The Second Judges Case (1993) introduced the Collegium system, holding that “consultation” really meant “concurrence”. It added that it was not the CJI’s individual opinion, but an institutional opinion formed in consultation with the two senior-most judges in the Supreme Court. On a Presidential Reference for its opinion, the Supreme Court, in the Third Judges Case (1998) expanded the Collegium to a five-member body, comprising the CJI and four of his senior-most colleagues.
What is the procedure followed by the Collegium?
The President of India appoints the CJI and the other SC judges. As far as the CJI is concerned, the outgoing CJI recommends his successor. In practice, it has been strictly by seniority ever since the supersession controversy of the 1970s. The Union Law Minister forwards the recommendation to the Prime Minister who, in turn, advises the President. For other judges of the top court, the proposal is initiated by the CJI. The CJI consults the rest of the Collegium members, as well as the senior-most judge of the court hailing from the High Court to which the recommended person belongs. The consultees must record their opinions in writing and it should form part of the file. The Collegium sends the recommendation to the Law Minister, who forwards it to the Prime Minister to advise the President.

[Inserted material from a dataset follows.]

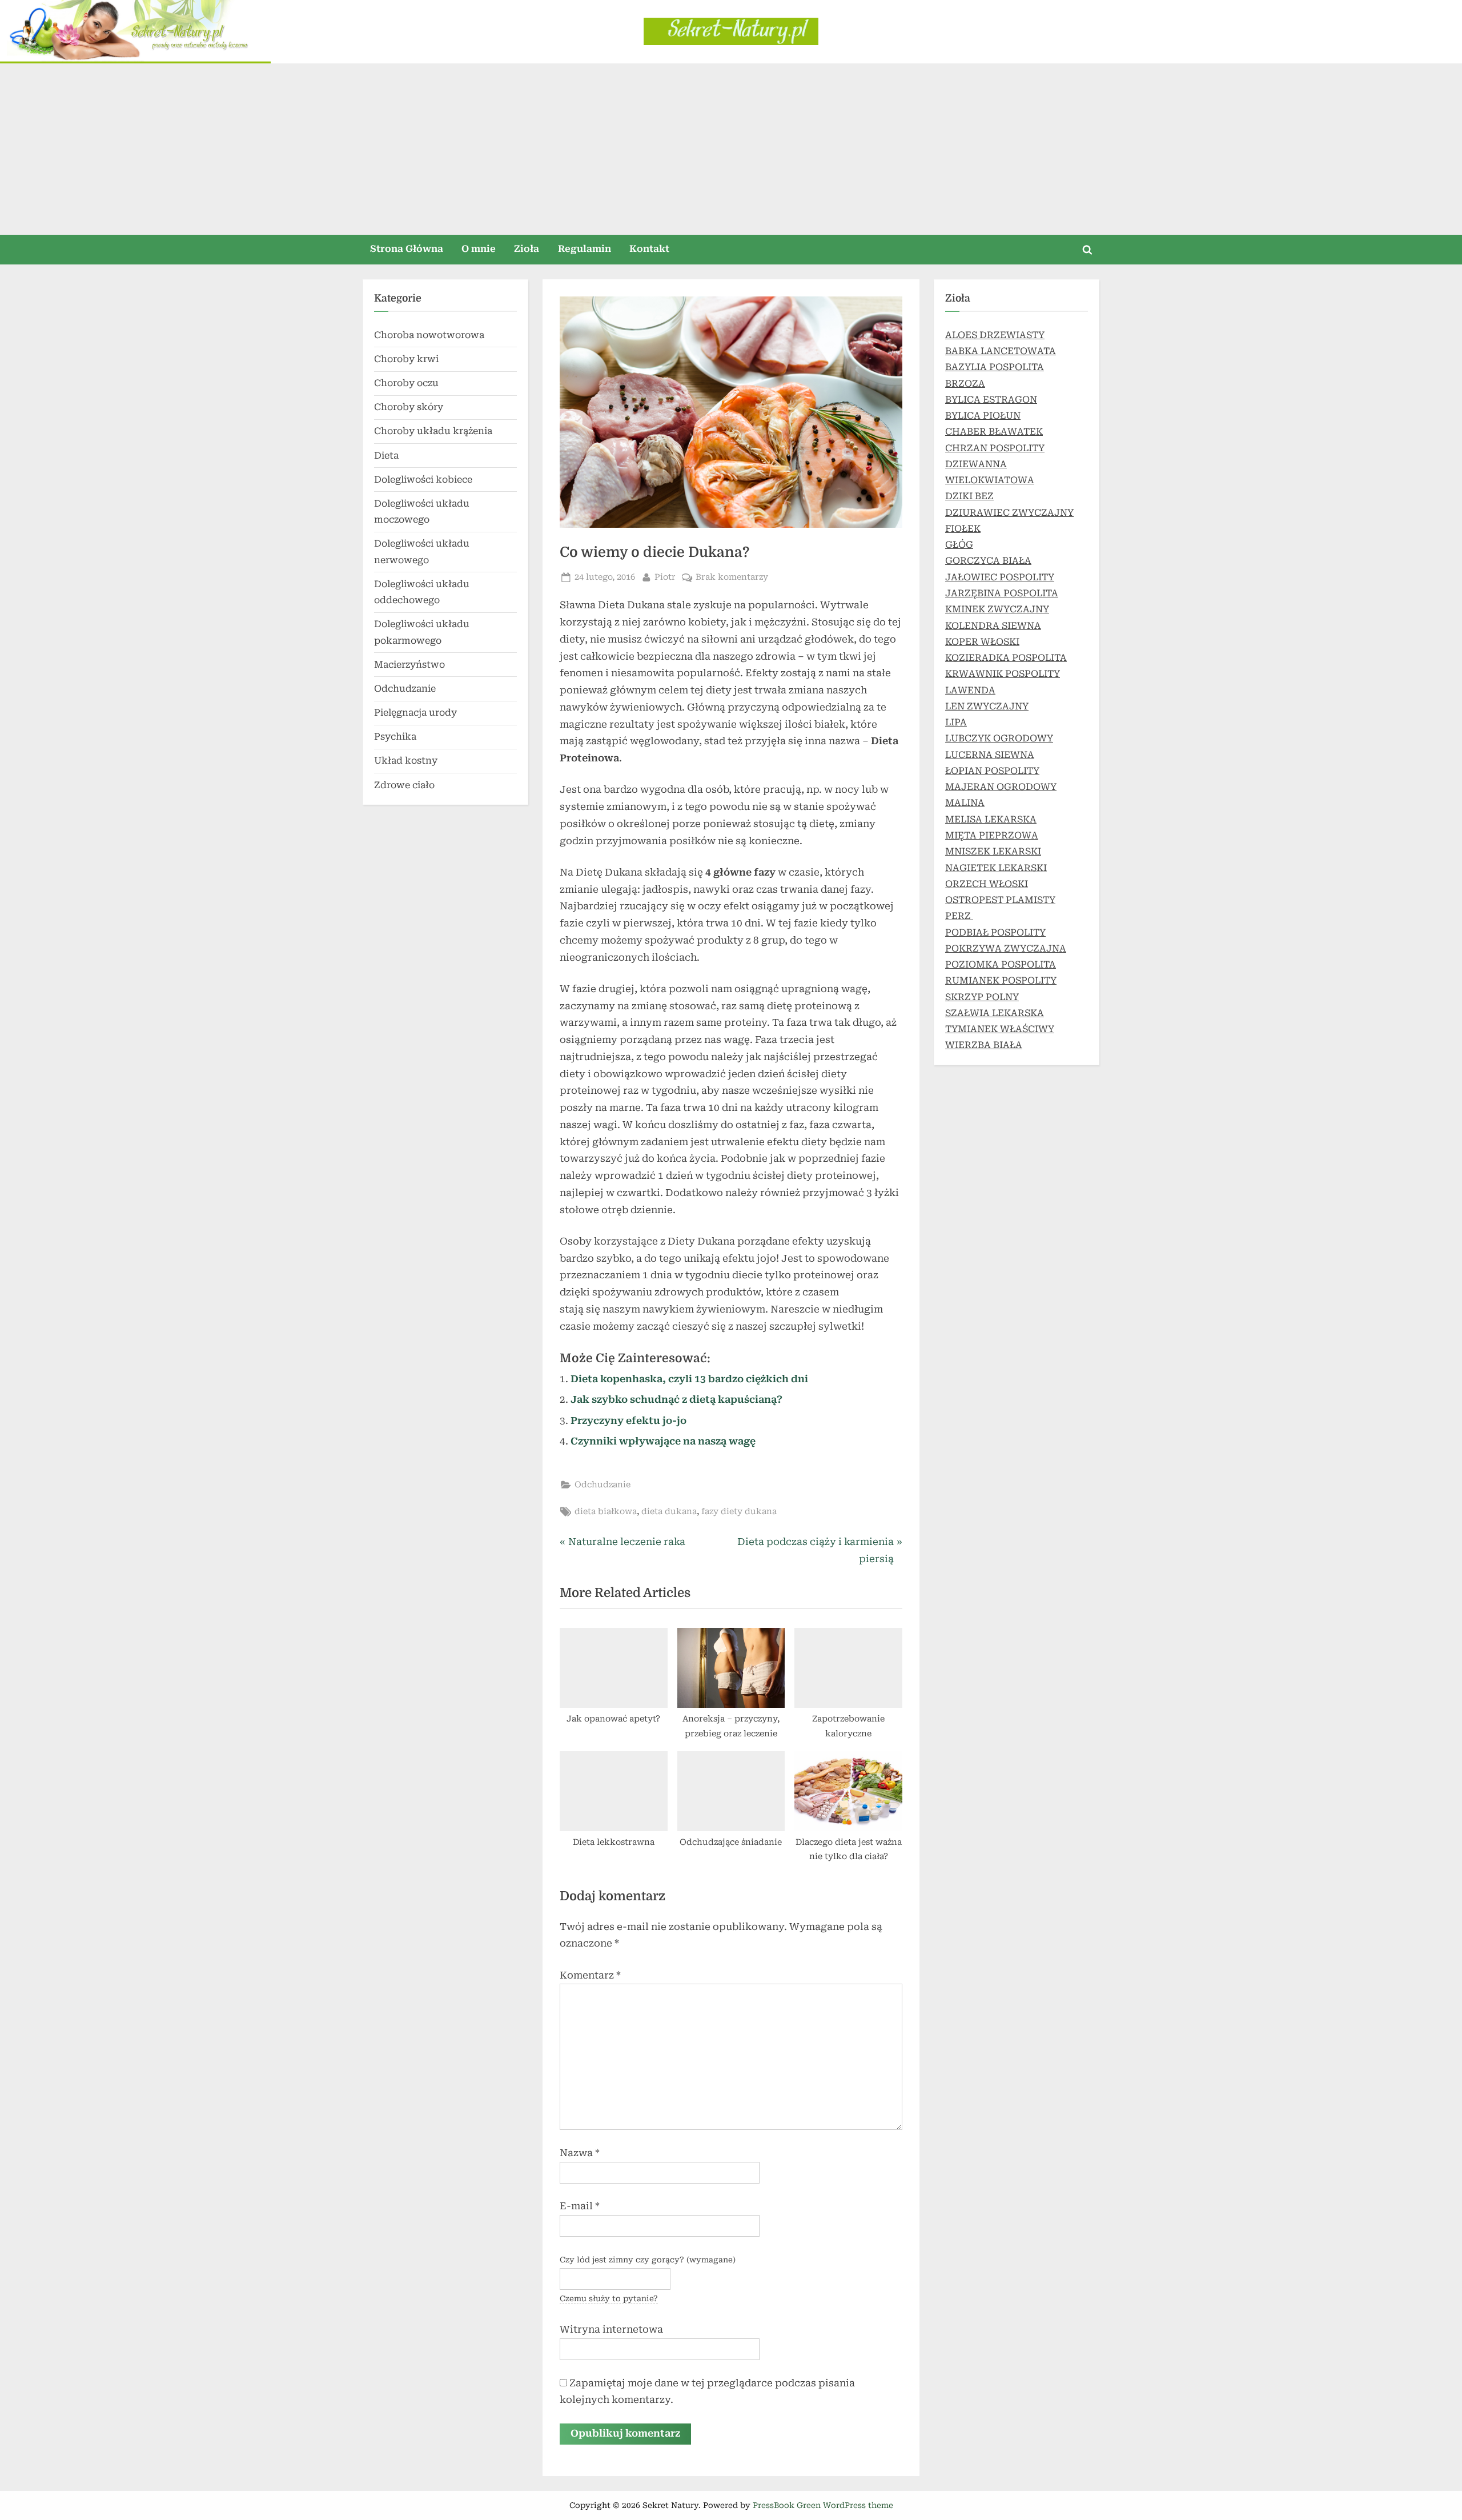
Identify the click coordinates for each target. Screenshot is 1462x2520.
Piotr (665, 577)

The Chief Justice of High Courts is appointed as per the policy of having Chief Justices from outside the respective States. The Collegium takes the call on the elevation.
High Court judges are recommended by a Collegium comprising the CJI and two senior-most judges. The proposal, however, is initiated by the Chief Justice of the High Court concerned in consultation with two senior-most colleagues. The recommendation is sent to the Chief Minister, who advises the Governor to send the proposal to the Union Law Minister.

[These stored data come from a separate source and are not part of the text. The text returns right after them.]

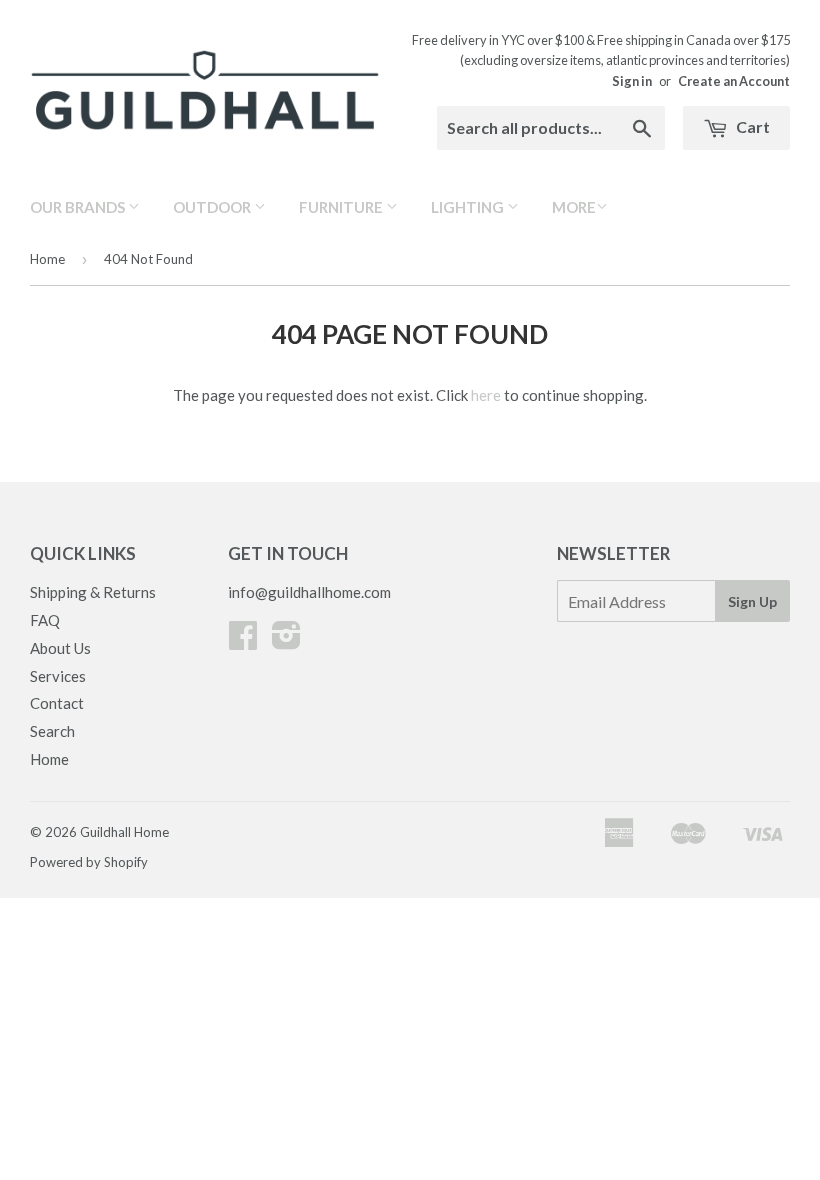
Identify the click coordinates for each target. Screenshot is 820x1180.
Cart (751, 126)
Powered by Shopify (89, 862)
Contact (57, 703)
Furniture (342, 207)
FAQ (45, 620)
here (486, 395)
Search (52, 731)
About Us (60, 648)
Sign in (632, 81)
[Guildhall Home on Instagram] (286, 641)
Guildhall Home (124, 832)
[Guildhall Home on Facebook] (243, 641)
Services (58, 676)
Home (47, 259)
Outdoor (213, 207)
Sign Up (752, 601)
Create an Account (734, 81)
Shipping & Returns (93, 592)
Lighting (469, 207)
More (574, 207)
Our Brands (79, 207)
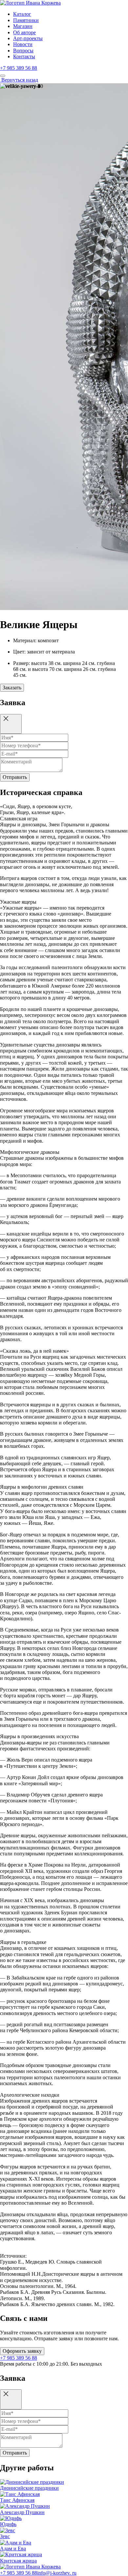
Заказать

Does the Collegium recommend transfers too?
Yes, the Collegium also recommends the transfer of Chief Justices and other judges. Article 222 of the Constitution provides for the transfer of a judge from one High Court to another. When a CJ is transferred, a replacement must also be simultaneously found for the High Court concerned. There can be an acting CJ in a High Court for not more than a month. In matters of transfers, the opinion of the CJI “is determinative”, and the consent of the judge concerned is not required. However, the CJI should take into account the views of the CJ of the High Court concerned and the views of one or more SC judges who are in a position to do so. All transfers must be made in the public interest, that is, “for the betterment of the administration of justice”.
What is the common criticism made against the Collegium system?
Many have faulted the system, not only for its being seen as something unforeseen by the Constitution makers, but also for the way it functions. Opaqueness and a lack of transparency, and the scope for nepotism are cited often. Retired SC judge Justice Ruma Pal once said: “The mystique of the process, the small base from which the selections were made and the secrecy and confidentiality ensured that the process may on occasions, make wrong appointments and, worse still, lend itself to nepotism.” The attempt made to replace it by a ‘National Judicial Appointments Commission’ was struck down by the court in 2015 on the ground that it posed a threat to the independence of the judiciary. Dissenting judge, Justice J. Chelameswar, termed it “inherently illegal”. Even the majority opinions admitted the need for transparency. In an effort to boost transparency, the Collegium’s resolutions are now posted online, but reasons are not given.
Some do not believe in full disclosure of reasons for transfers, as it may make lawyers in the destination court chary of the transferred judge. Embroilment in public controversies and having relatives practising in the same High Court could be common reasons for transfers.
In respect of appointments, there has been an acknowledgement that the “zone of consideration” must be expanded to avoid criticism that many appointees hail from families of retired judges. The status of a proposed new memorandum of procedure, to infuse greater accountability, is also unclear.